Skillquality 0.49

gh-issue-to-demand-signal

Takes a competitor's public GitHub repo URL, fetches their open issues via the GitHub REST API, filters noise locally, clusters issues into 6 demand categories, computes a demand score per issue and per cluster, and outputs a ranked demand gap report with a GTM messaging brief. U

Price
free
Protocol
skill
Verified
no

What it does

GitHub Issue Demand Signal

Take a competitor's public GitHub repo. Fetch their open issues. Filter noise locally. Cluster into 6 demand categories. Score by real engagement. Output a ranked demand gap report and GTM messaging brief.


Critical rule: Every issue title in the output must be verbatim from the GitHub API response. Every cluster theme name must be derived from actual issue titles in that cluster. If fewer than 10 issues remain after noise filtering, stop and tell the user -- the repo is too small for reliable clustering.

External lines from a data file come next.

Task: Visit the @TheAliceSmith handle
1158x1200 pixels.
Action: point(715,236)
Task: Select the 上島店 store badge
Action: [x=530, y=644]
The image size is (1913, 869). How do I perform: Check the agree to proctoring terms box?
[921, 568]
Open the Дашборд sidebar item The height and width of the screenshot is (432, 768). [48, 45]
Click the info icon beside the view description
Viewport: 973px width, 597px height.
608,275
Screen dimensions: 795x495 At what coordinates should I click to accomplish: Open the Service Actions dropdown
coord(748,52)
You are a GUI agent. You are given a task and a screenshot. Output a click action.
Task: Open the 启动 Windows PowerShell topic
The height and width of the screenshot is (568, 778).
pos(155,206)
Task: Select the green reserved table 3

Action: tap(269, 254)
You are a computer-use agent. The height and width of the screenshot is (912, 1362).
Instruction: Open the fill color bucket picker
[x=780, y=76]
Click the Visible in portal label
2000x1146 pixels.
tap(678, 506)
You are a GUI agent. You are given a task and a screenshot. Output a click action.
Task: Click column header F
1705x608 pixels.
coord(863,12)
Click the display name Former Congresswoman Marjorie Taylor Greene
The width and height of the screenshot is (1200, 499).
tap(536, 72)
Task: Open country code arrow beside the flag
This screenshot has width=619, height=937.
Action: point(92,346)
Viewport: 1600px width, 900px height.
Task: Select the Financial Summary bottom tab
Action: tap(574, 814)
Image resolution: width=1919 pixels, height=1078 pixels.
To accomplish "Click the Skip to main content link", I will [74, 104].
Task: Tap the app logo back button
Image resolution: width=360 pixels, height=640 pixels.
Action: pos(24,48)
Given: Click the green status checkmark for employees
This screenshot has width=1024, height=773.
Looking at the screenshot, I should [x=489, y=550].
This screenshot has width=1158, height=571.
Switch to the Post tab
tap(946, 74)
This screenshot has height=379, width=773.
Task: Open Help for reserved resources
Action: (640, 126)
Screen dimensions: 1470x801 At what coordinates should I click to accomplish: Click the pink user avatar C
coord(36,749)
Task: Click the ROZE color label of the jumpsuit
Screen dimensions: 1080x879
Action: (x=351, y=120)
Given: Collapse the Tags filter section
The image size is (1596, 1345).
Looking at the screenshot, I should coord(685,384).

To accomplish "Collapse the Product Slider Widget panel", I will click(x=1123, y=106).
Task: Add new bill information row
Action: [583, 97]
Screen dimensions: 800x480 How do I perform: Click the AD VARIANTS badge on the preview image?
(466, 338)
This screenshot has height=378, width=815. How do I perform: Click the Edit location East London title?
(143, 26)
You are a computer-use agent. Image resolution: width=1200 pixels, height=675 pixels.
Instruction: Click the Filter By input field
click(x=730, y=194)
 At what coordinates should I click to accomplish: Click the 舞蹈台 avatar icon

No invented issue content anywhere.


Common Mistakes

The agent will want to...Why that's wrong
Send all 200 raw issues to the AI without filteringBot issues, PRs, and zero-engagement noise inflate cluster counts and waste context. Filter locally first.
Use comment count as the primary demand signalComments include maintainer responses, off-topic discussion, and spam. reactions["+1"] is the cleanest buyer signal.
Paraphrase issue titles when summarizing clustersParaphrasing loses the buyer's exact language, which is the entire point. Use verbatim issue titles.
Continue past Step 4 if fewer than 10 issues remain after filteringUnder 10 issues means the repo is too small or the wrong URL was given. Clustering on sparse data produces meaningless categories.
Include pull requests in the analysisThe GitHub Issues endpoint returns PRs too. Filter by checking that the pull_request key is absent on the issue object.
Mark an issue as ignored demand without checking all 3 criteriaAll three must be true: reactions >= 10, age >= 180 days, no planned/in-progress/roadmap label. Missing one criterion disqualifies the issue.

Step 1: Setup Check

echo "GITHUB_TOKEN: ${GITHUB_TOKEN:-not set, unauthenticated rate limit applies (60 req/hr)}"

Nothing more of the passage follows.